The Sons of Confederate Veterans invite you to attend a 33rd Annual Captain Henry Wirz Memorial Service to be held in the town of Andersonville , this Sunday, November 9, 2008 at 2 PM. The guest speaker will be Reverend Walter Blackman, immediate past Chaplain of the Military Order of Stars and Bars.

Who was Captain Henry Wirz?

In April 1864, Wirz was appointed Commandant of Andersonville Prison. It has been written that the Union prisoners numbered 32,000 at Andersonville in August 1864. During this time food and medical supplies were scarce for both Union prisoners and their Confederate guards. The blockade of Southern ports was also very effective and Union President Abraham Lincoln halted the exchange of prisoners.

On August 18, 1864, Union General Ulysses S. Grant said: quote:

“It is hard on our men in Southern prisons not to exchange them, but it is humanity to those left in the ranks to fight our battles. At this particular time to release all Rebel prisoners north, would insure Sherman ’s defeat and compromise our safety.” Unquote

Why wasn’t Captain Henry Wirz given a fair trial?

In August 1865, President Andrew Johnson ordered that the charges against Confederate generals and public servants should be dropped but not for Captain Henry Wirz. The Wirz trail was a mockery with witnesses allowed to testify for the prosecution but not for the defense. Captain Wirz was hung in Washington , D.C. on November 10, 1865. It is written that Wirz was offered a deal to save his life, which was to testify against the former Confederate President Jefferson Davis. Wirz, being a man of honor, refused.

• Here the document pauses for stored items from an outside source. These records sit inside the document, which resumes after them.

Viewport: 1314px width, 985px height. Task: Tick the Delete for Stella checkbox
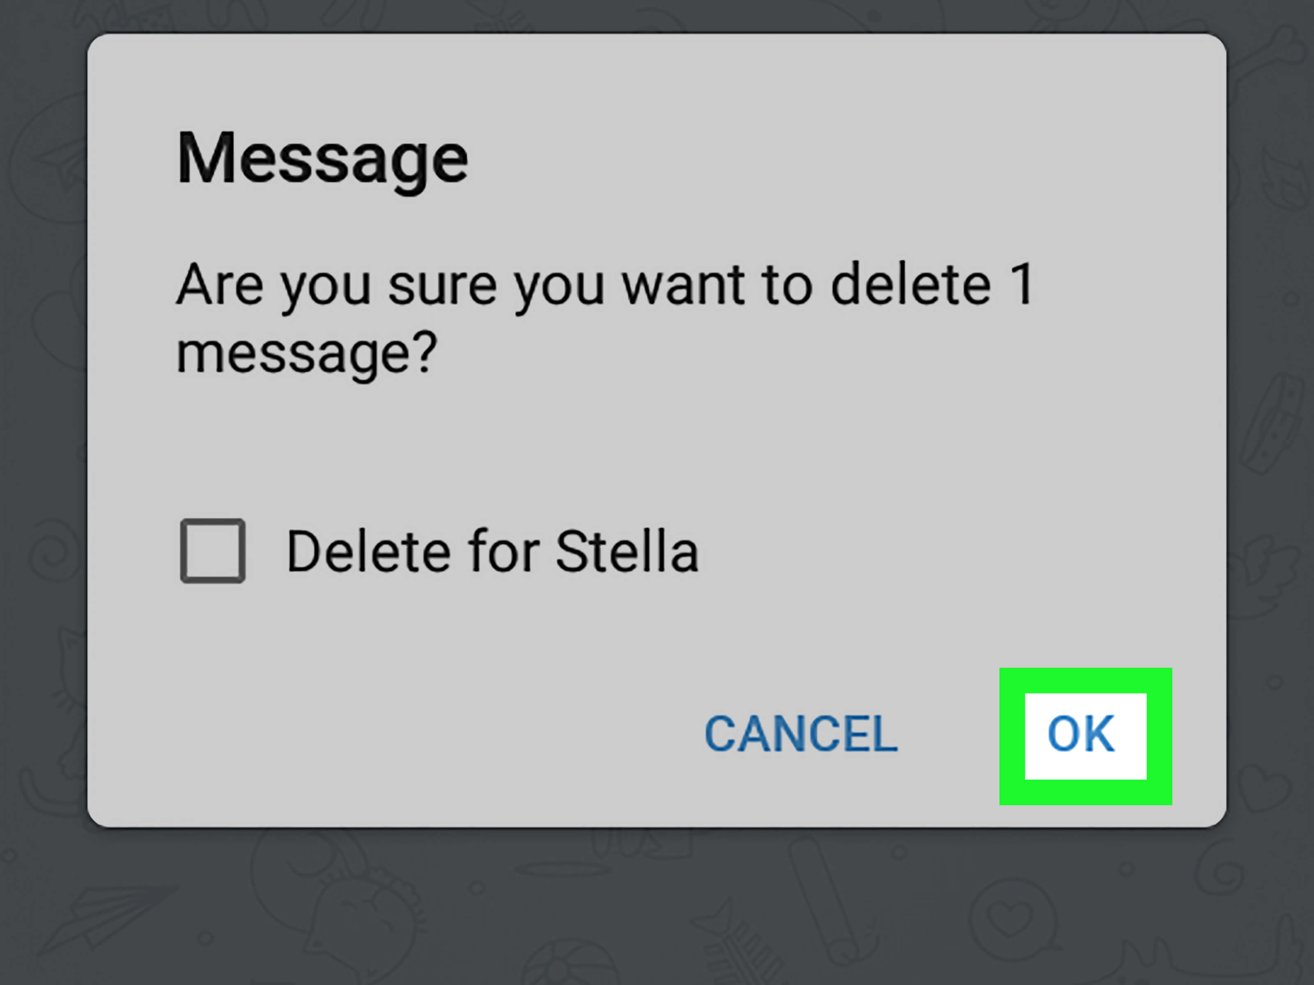click(x=213, y=550)
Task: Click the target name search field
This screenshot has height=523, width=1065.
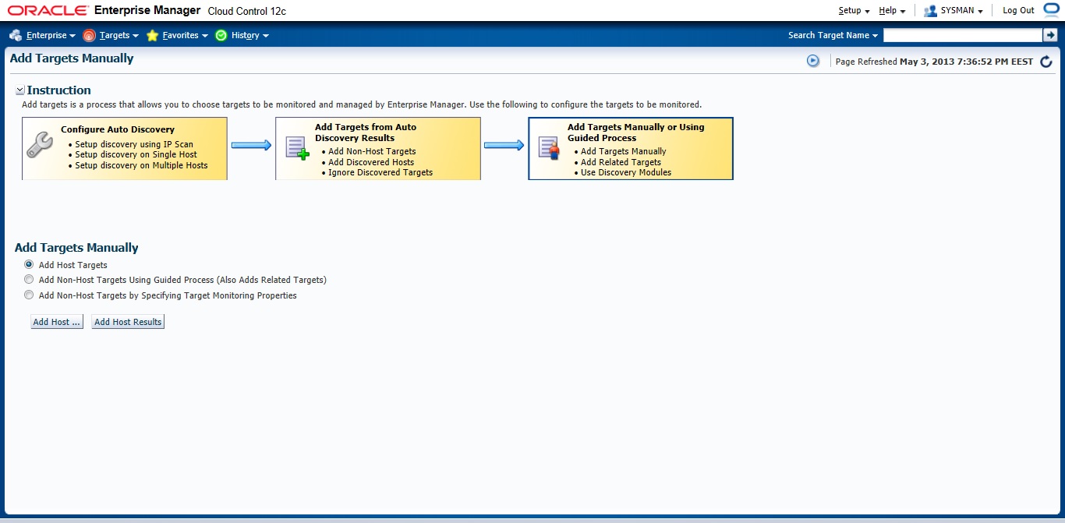Action: coord(962,35)
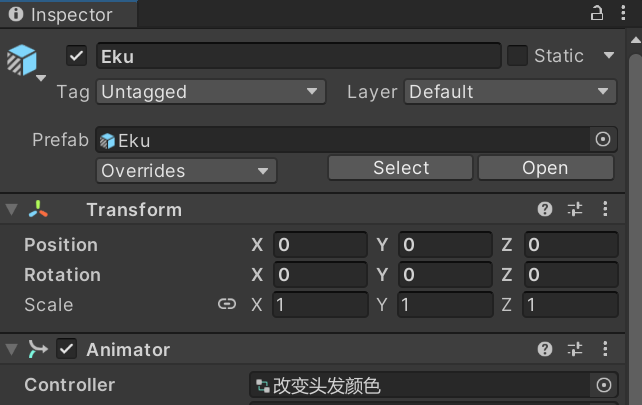Click the prefab Open button
Screen dimensions: 642x405
point(545,168)
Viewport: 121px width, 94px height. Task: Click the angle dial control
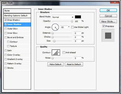pyautogui.click(x=55, y=27)
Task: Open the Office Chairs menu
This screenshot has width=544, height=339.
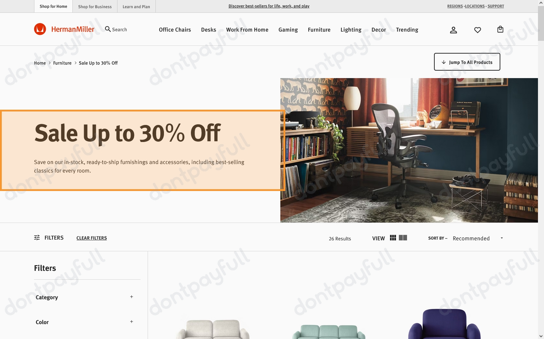Action: (175, 30)
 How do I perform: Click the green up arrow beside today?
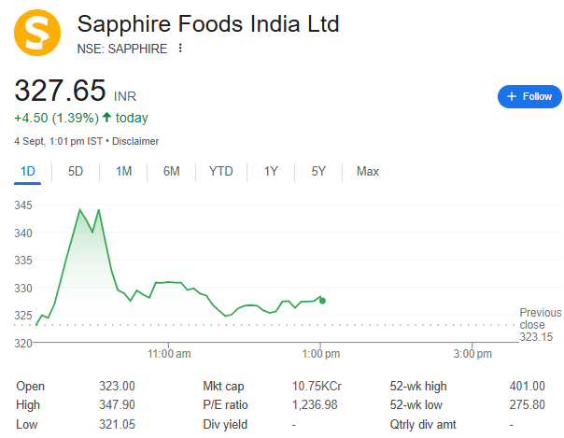(107, 118)
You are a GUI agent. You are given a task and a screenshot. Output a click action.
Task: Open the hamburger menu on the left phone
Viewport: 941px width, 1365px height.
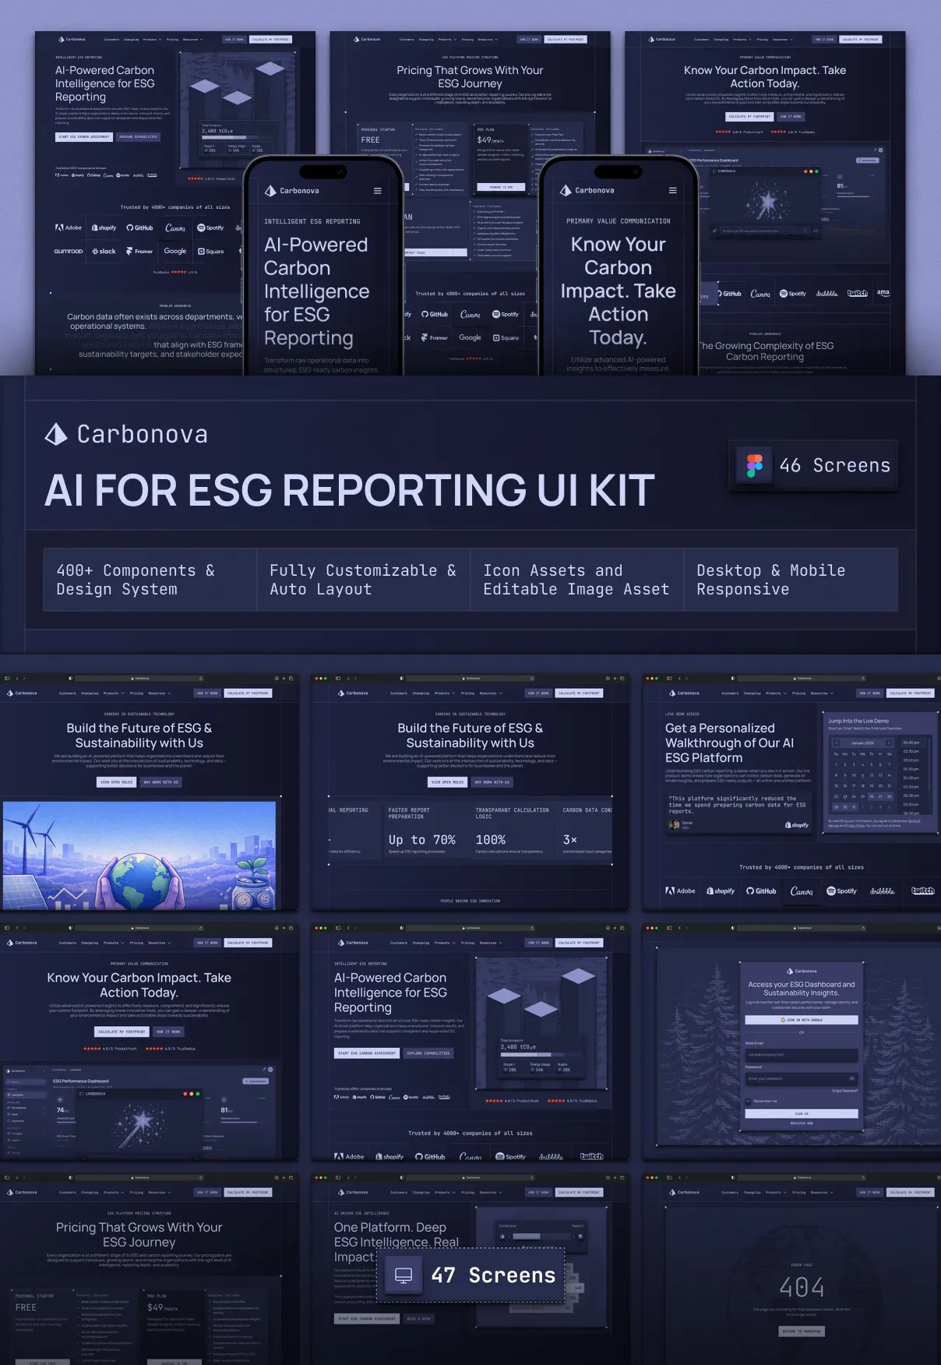pos(378,191)
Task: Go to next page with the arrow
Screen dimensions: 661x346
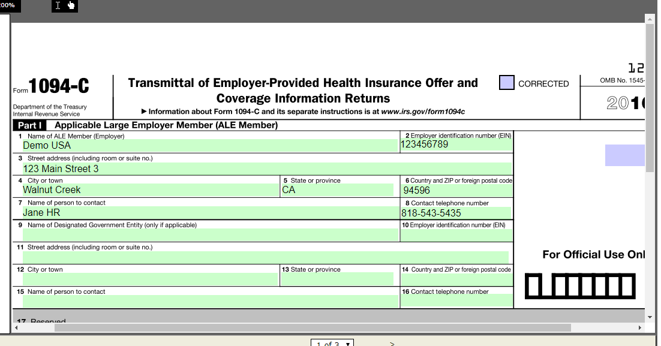Action: tap(392, 344)
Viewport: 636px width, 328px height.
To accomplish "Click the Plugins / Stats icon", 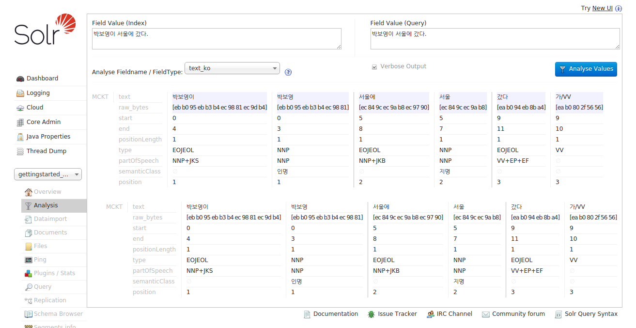I will [x=29, y=273].
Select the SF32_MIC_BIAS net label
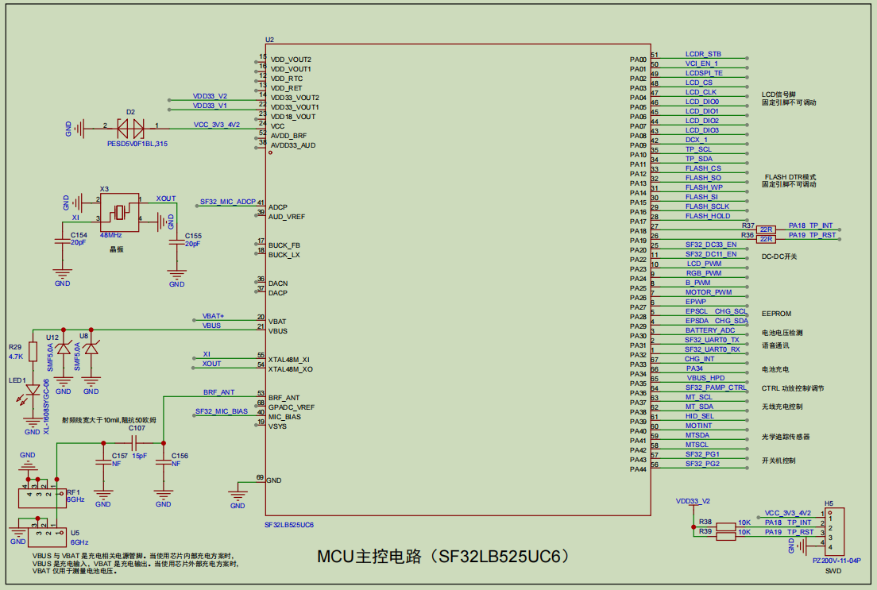877x590 pixels. pyautogui.click(x=221, y=411)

Captain Henry Wirz, in the last letter to his wife—dated November 10th, said in the concluding sentence, quote “Lord, thou callest me, here I am…And, now, farewell, wife children, all; farewell, farewell; God be with us.” Unquote

Those words don’t sound like that of a villain!!

In 1977, at the National Convention of the Sons of Confederate Veterans, this Historical- Fraternal group declared Captain Henry Wirz a Confederate Martyr and Hero. A posthumous Medal of Honor was also presented in honor and memory of Captain Wirz and is on display at the Andersonville Welcome Center.

“When time shall have softened passion and prejudice, when reason shall have stripped the mask of misrepresentation, then justice holding even scale, will require much of the past censure and praise to change places.”—December 1888, former Confederate President Jefferson Davis.

The time is long overdue to exonerate the good name of Captain Henry Wirz. Wouldn’t it, after 143 years, be the compassionate-Christian thing to do?

God Bless the men and women of the United States Armed Forces and God Bless America!!